* Once Wynn's "best friend," Okada alleges fraud
* Pachinko tycoon wants shareholder rights restored
* Okada remains on Wynn Resorts board of directors for now
LOS ANGELES/HONG KONG, June 15 Japanese pachinko tycoon Kazuo Okada has escalated his legal battle against Las Vegas mogul Steve Wynn, seeking a preliminary injunction to protect his stake in Wynn Resorts, the latest blow between the two billionaires who were partners for more than a decade.
Okada asked a federal judge in Nevada on Thursday to immediately restore the rights of his Universal Entertainment Corp. subsidiary, Aruze USA, as the largest shareholder of Wynn Resorts. Okada also filed an amended counterclaim against Wynn, th e company's general counsel and individual board members.
In a response to the motion, Wynn Resorts issued the following statement: "Mr. Okada is recycling his previous baseless allegations in the press, while continuing to interfere with the judicial process by refusing to accept service of court documents.
"The facts clearly justify the carefully considered actions taken by the Wynn Board to redeem an unsuitable shareholder in order to protect the company and its shareholders," Wynn said.
Okada, whom Wynn once called his "best friend" and who helped bankroll Wynn's casino empire starting in 2000, has been fighting to claw back his 20 percent stake in Wynn Resorts that Wynn forcibly bought back at a steep discount after producing a report that said Okada had engaged in "improper" activities.
The battle that erupted in January when Okada sued Wynn for denying him access to key financial documents has thrown a harsh spotlight on corporate governance in the gambling industry at a time when casinos are mushrooming throughout Asia.
Until Feb. 20, Okada held the largest single stake in Wynn Resorts despite being ousted from Wynn's Macau unit Wynn Macau on Feb. 24. He remains a member of the board at Wynn.
The latest filing is also an attempt to head off efforts to oust Okada from the board. Wynn has already filed a preliminary proxy statement announcing that a special stockholder meeting will be held for the sole purpose of removing Okada. No date has been set, but the company is allowed to call such a meeting with 10 days' notice.
Okada, chairman of Universal Entertainment, said in the filing that Wynn "indulged in fraud, deception, theft and betrayal to maintain control of his gaming enterprises."
Detailed in a 106-page amended counterclaim, Okada said "in the course of trying to illegally force out Aruze USA as Wynn Resorts largest stockholder, Mr. Wynn and Wynn resorts' General Counsel Kimmarie Sinatra committed a series of predicate acts of racketeering, which include fraud, acquiring property under false pretenses, acquiring signatures under false pretenses and other similar wrongful activities."
"This motion for preliminary injunction and our amended counterclaim seeks to protect our investment and restore independent judgment and sound corporate governance to the Wynn Resorts Board," Universal Entertainment and Aruze USA said in a statement accompanying the legal filings.
A Wynn spokesperson was not available to comment.
"PAYING FOR BENEFITS"
Okada, who made his riches in pachinko, a mix between slots and pinball that rakes in about 20 trillion yen ($250 billion) annually, is building his own casino in the Philippines.

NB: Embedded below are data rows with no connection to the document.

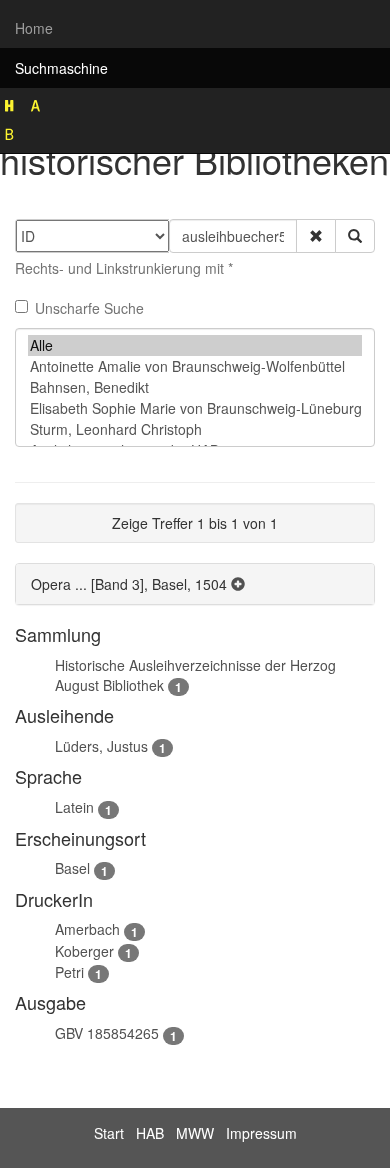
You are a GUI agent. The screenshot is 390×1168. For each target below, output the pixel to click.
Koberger (84, 951)
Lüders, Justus (101, 746)
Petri (69, 972)
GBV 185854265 (107, 1033)
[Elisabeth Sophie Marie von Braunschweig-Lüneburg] (195, 408)
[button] (316, 236)
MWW (195, 1133)
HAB (150, 1133)
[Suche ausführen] (355, 236)
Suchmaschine (61, 68)
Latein (74, 807)
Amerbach (87, 929)
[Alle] (195, 345)
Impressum (261, 1133)
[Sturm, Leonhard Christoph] (195, 429)
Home (34, 28)
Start (109, 1133)
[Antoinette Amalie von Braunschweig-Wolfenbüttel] (195, 366)
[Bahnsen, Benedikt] (195, 387)
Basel (72, 868)
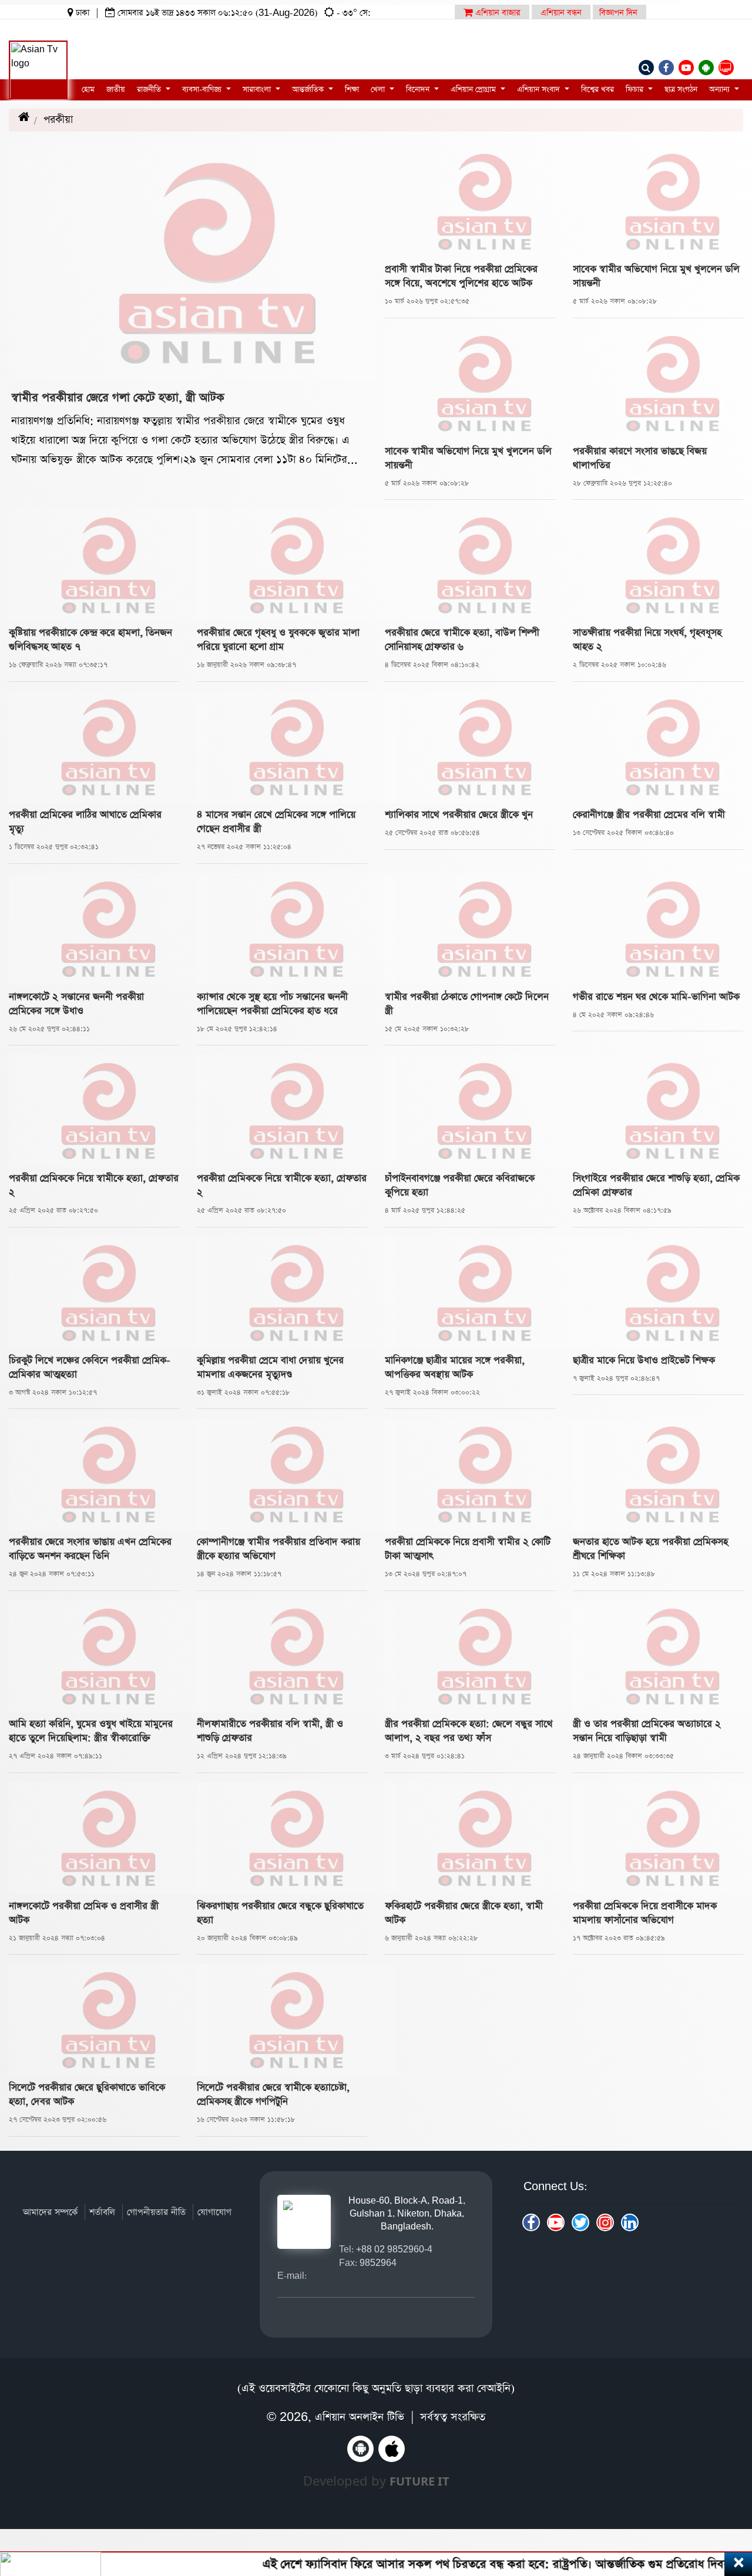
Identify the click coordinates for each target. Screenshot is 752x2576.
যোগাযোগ (214, 2212)
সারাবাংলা (258, 89)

Wynn, known for building premium casinos like the Bellagio and Mirage in Las Vegas, said Okada went against a Wynn board decision by developing the property, making Okada a direct competitor.
Okada is also setting up a string of fine-dining restaurants in Asia and is in negotiations to build a casino resort in South Korea. Trained as an engineer, he had not previously ventured into developing leisure properties.

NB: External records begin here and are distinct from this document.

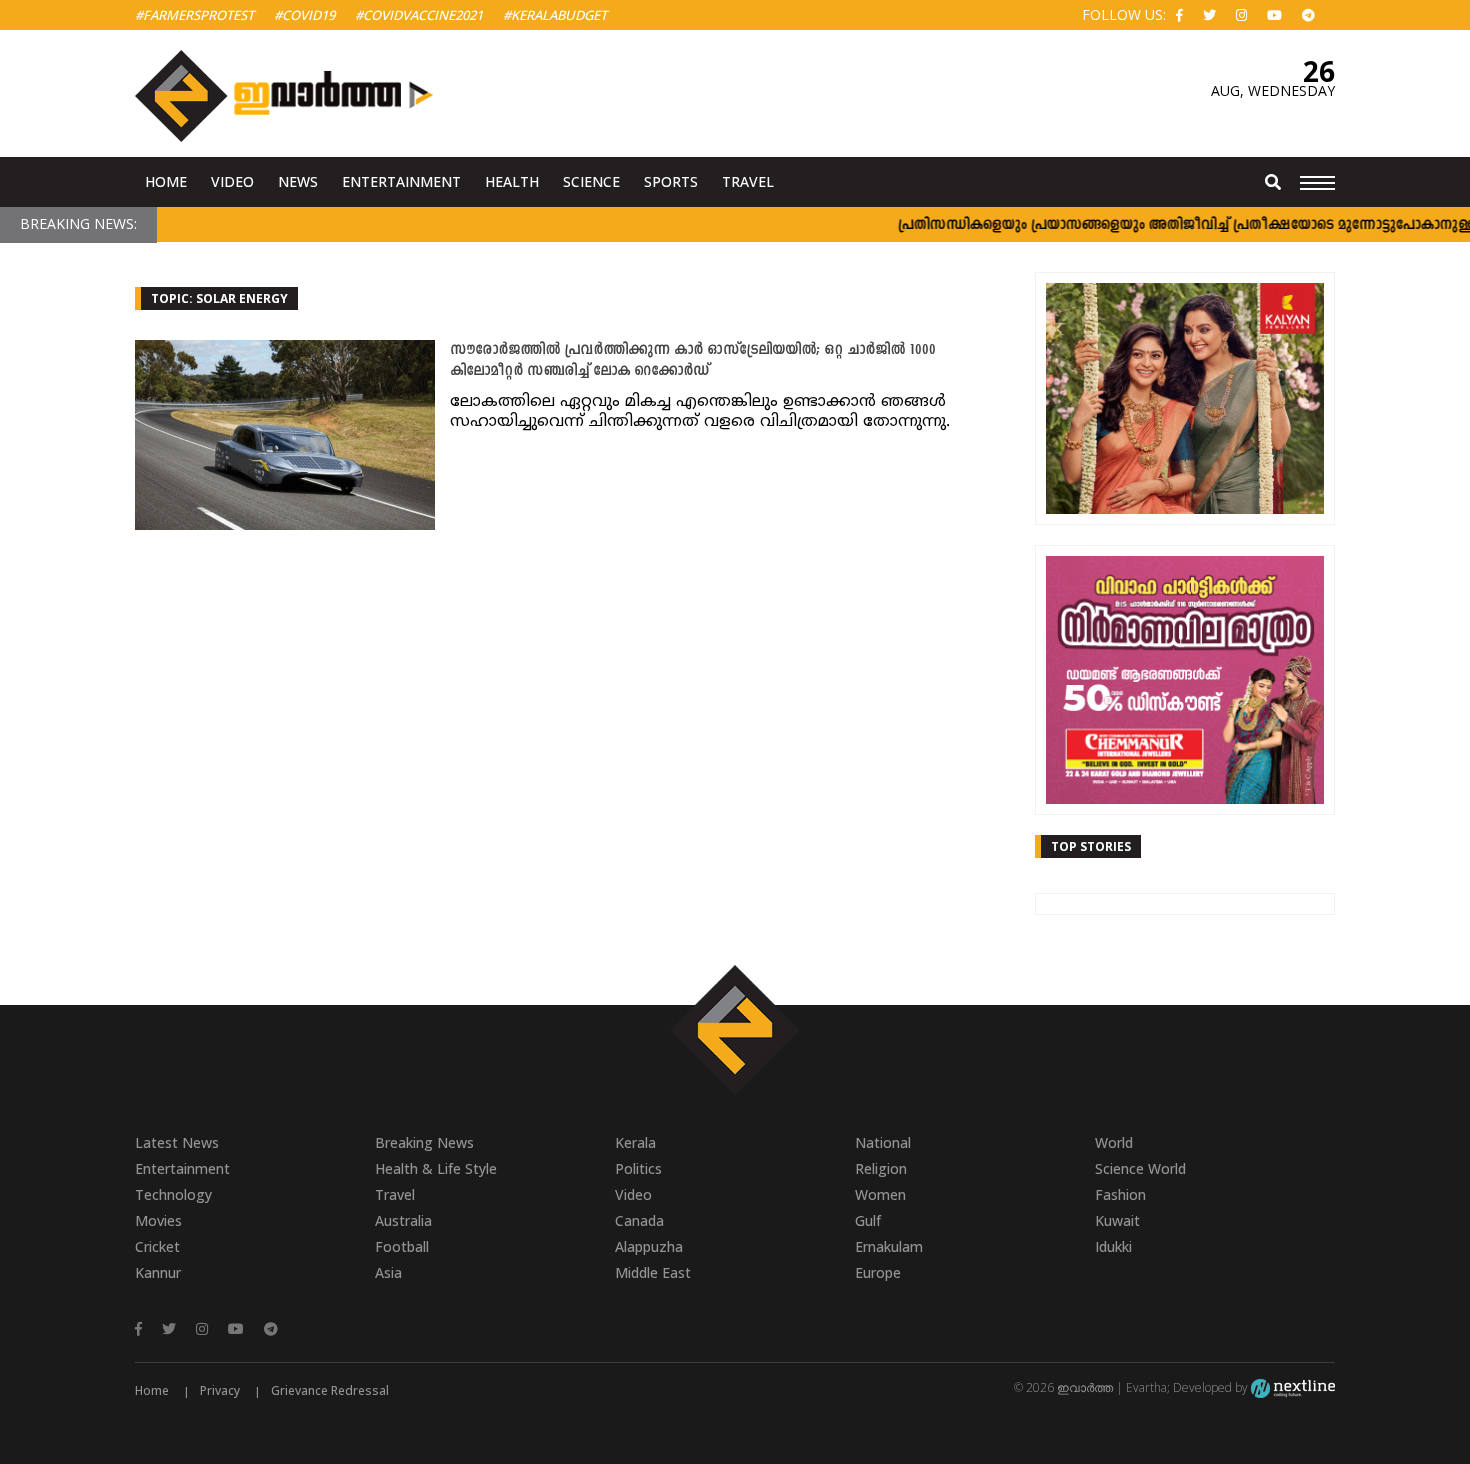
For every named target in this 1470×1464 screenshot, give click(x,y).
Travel (748, 181)
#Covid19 (304, 15)
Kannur (158, 1272)
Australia (403, 1220)
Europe (878, 1272)
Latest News (177, 1142)
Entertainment (401, 181)
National (883, 1142)
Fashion (1120, 1194)
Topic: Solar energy (219, 298)
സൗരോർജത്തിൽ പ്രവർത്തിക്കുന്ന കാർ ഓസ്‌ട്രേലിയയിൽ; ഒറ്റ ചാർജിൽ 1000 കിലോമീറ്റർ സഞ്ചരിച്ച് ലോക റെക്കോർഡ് (692, 361)
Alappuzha (649, 1246)
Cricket (157, 1246)
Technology (173, 1194)
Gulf (868, 1220)
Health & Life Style (436, 1168)
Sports (671, 181)
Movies (158, 1220)
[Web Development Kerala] (1293, 1387)
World (1114, 1142)
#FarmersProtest (194, 15)
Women (880, 1194)
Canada (639, 1220)
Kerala (635, 1142)
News (298, 181)
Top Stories (1091, 846)
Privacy (220, 1390)
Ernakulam (889, 1246)
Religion (881, 1168)
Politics (638, 1168)
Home (166, 181)
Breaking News (424, 1142)
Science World (1140, 1168)
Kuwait (1117, 1220)
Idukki (1113, 1246)
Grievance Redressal (330, 1390)
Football (402, 1246)
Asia (388, 1272)
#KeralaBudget (555, 15)
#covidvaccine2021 (419, 15)
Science (591, 181)
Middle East (653, 1272)
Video (232, 181)
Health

Wynn is adding to his properties in Macau by building a $4 billion casino in the world's largest gambling destination.
Okada alleges in the filing that Wynn has failed to explain how a $30 million payment related to Macau was spent and said a $135 million donation to the University of Macau Development Foundation by Wynn could be construed as "paying for benefits" because the date of the donation and the term of Wynn Macau's gaming license in Macau coincide.
A report commissioned by Wynn last year that claimed Okada made improper payments to obtain his Philippine casino license, which could threaten Wynn's own licenses, did not show anything that "could pose a legitimate and imminent danger to Wynn Resorts' gaming licenses," Okada's filing said.
Wynn had also communicated to Okada through intermediaries a few days prior to redeeming Okada's shares that he would be willing to buy the stock at a significant discount.
The filing says Okada disagreed and his shares were then redeemed at a 30 percent discount. The calculation for the discount was done by Moelis & Company whose founder has a long history with Wynn.